# Written request
Write out the passage on the inspection classifier word for word, from "The feature extraction unit 510 is capable" up to and including "areas in the input image data.".

The class addition unit 315b inputs a part of the area image of the learning image data into the feature extraction unit 510 to obtain the feature F3, which is similar to the case where the classifier of the AI object detection tool T2 is updated. The difference from the case where the AI object detection tool T2 is updated is that the classifier's judgment unit 520 is the character type output unit 523 obtained by the metric learning method in the pre-training. More specifically, the character type output unit 523 is pre-trained so that the distances between feature vectors of the same character type class are small and the distances between feature vectors of different character type classes are large in the embedding space. At this time, representative vectors are defined as representative feature vectors for each character type class, and the character type output unit 523 classifies the image data into the character type class of the representative vector that is close in distance to the feature vector of the image data and outputs the classification result. In the character type output unit 523, which has undergone such pre-training, the feature vector that should be classified into a new character type class based on the learning data D1 is arranged in the embedding space to be separated from the representative vector of the existing character type class when it is a different character type from the existing character type class. The class addition unit 315b utilizes this arrangement of feature vectors to define the feature F3 extracted from the learning data D1 as a new representative vector. That is, the calculation parameters up to the arrangement of the feature F (feature vector) in the embedding space remain the same, enabling classification into a new character type class. In addition, the class addition unit 315b adds a class that combines the specified size and specified character type among the label information of the learning data, that is, a new character type class “the character type including the specified size”.
The inspection execution unit 400 includes a rule judgment unit 402, a learning tool execution unit 403, and an inspection result output unit 410.
The rule judgment unit 402 is a part that makes a judgment based on the inspection tool when a rule-based tool is included in the inspection tools used for inspection, for the captured image I1 of the inspection target. The parameters set by the parameter setting unit 205 are used.
The learning tool execution unit 403 is a part that executes the classifier when the learning tool is included in the inspection tool used for inspection and outputs the judgment result for the captured image I1 of the inspection target. The classifier includes a feature extraction unit 510 and a judgment unit 520.
The feature extraction unit 510 is composed of, for example, a convolutional neural network. The feature extraction unit 510 is a part that extracts features indicating the characteristics of the input image data from the image data, and can also extract features for any position in the input image data. The feature extraction unit 510 is a part that is pre-trained to extract features corresponding to each learning tool and has parameters used in the process of extracting feature F from the image data.
The feature extraction unit 510 is capable of extracting feature F in a format corresponding to the learning tool. For example, when the learning tool T1 is executed, image data (captured image I1) is input to the feature extraction unit 510, and a multidimensional feature vector is obtained as feature F. Furthermore, when a judgment utilizing the spatial information of the input image is made, image data is input to the feature extraction unit 510, and a feature map is obtained in which a feature vector is calculated for each convolution pixel corresponding to a certain range of pixel areas in the input image data.

# Listing
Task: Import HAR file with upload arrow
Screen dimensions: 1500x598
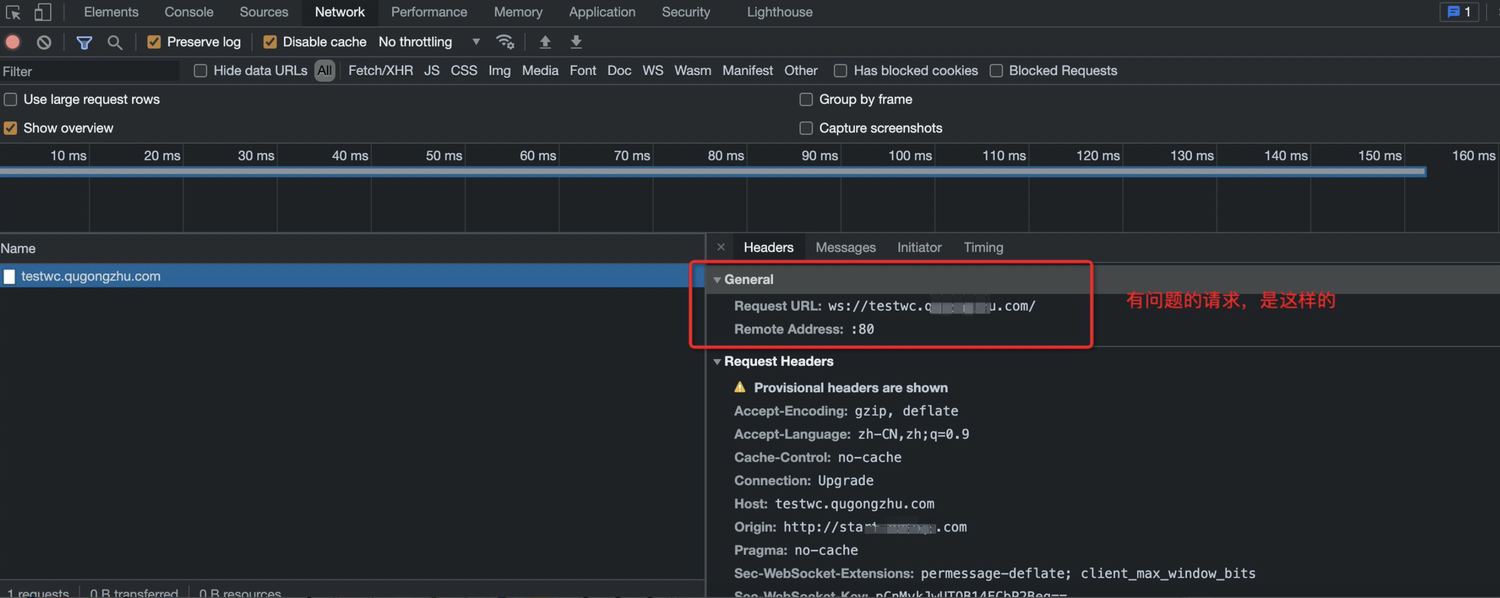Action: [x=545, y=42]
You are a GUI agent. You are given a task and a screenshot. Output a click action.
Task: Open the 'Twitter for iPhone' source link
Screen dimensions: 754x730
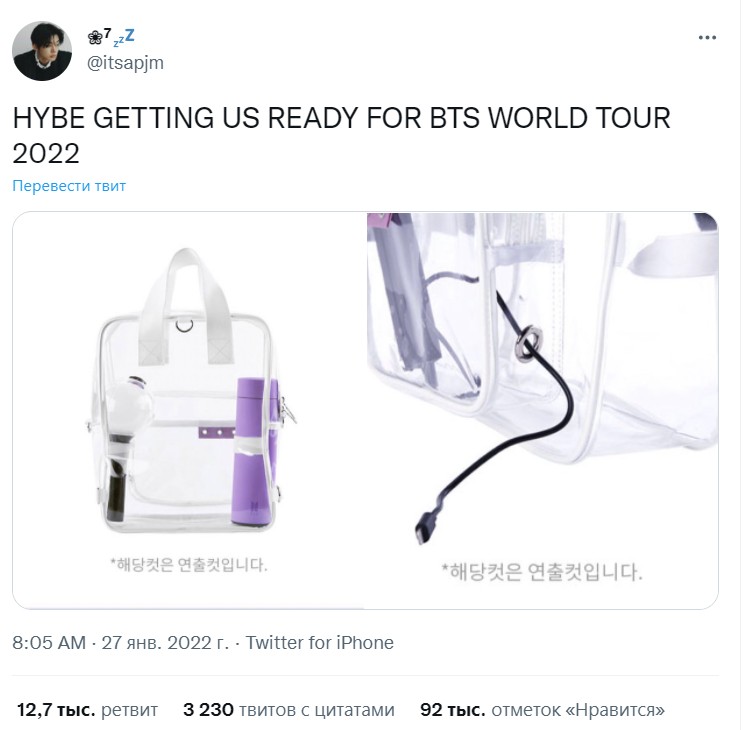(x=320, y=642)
...
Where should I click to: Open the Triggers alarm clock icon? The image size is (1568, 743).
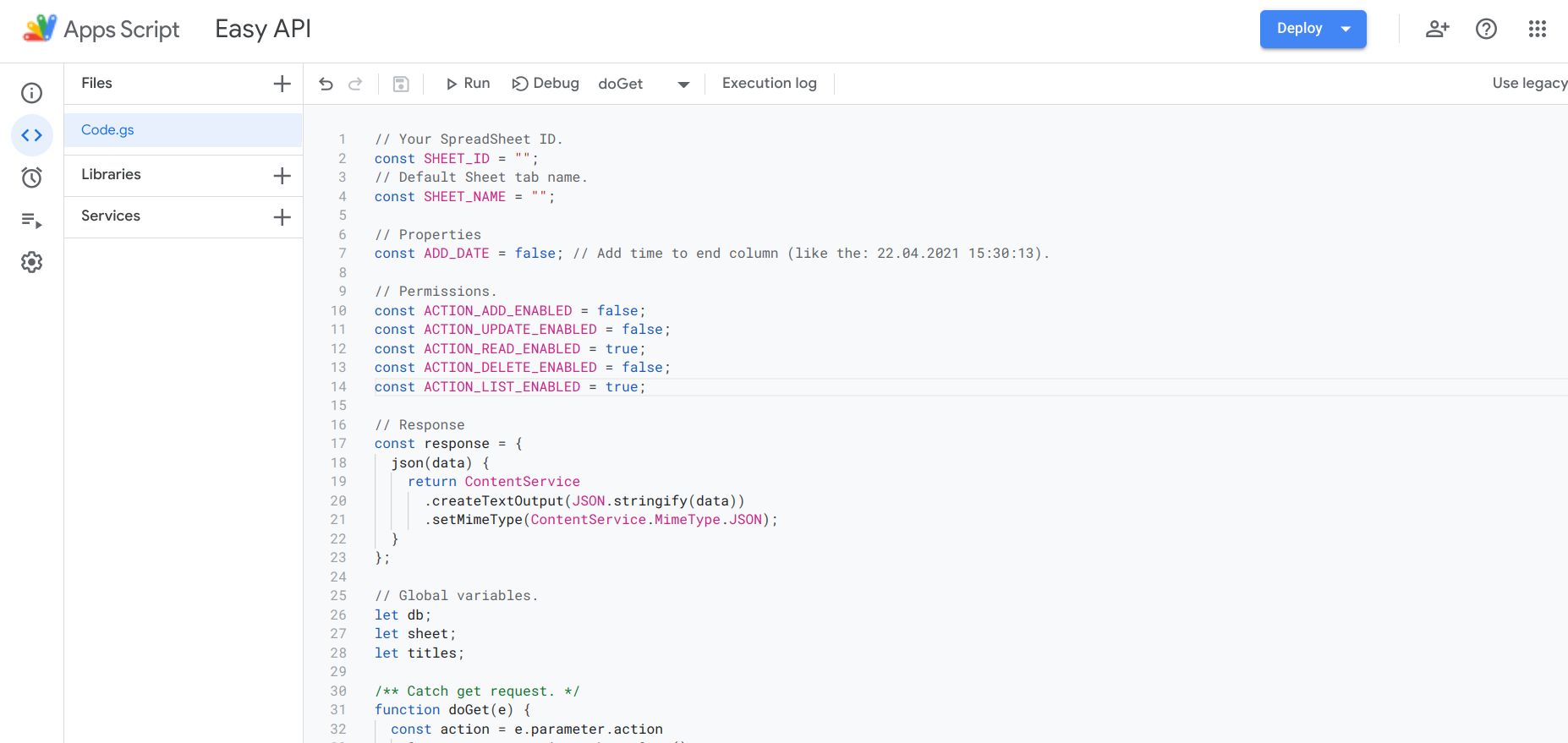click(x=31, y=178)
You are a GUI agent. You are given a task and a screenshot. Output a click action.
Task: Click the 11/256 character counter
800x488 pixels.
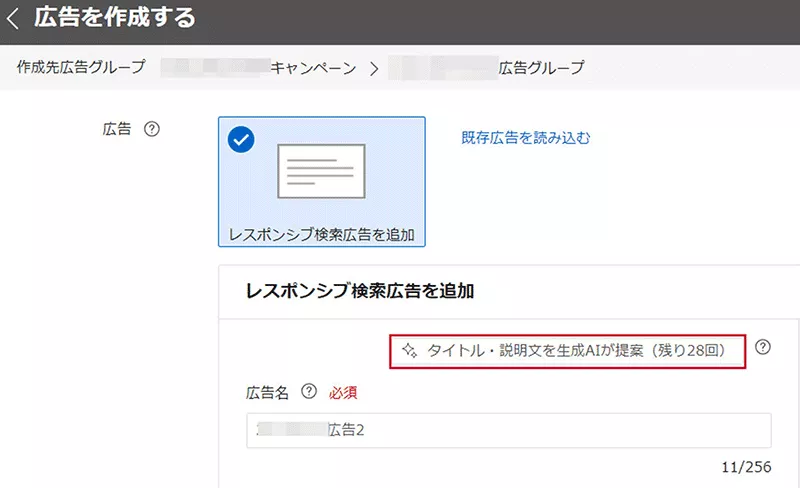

# Final result
The feature extraction unit 510 is capable of extracting feature F in a format corresponding to the learning tool. For example, when the learning tool T1 is executed, image data (captured image I1) is input to the feature extraction unit 510, and a multidimensional feature vector is obtained as feature F. Furthermore, when a judgment utilizing the spatial information of the input image is made, image data is input to the feature extraction unit 510, and a feature map is obtained in which a feature vector is calculated for each convolution pixel corresponding to a certain range of pixel areas in the input image data.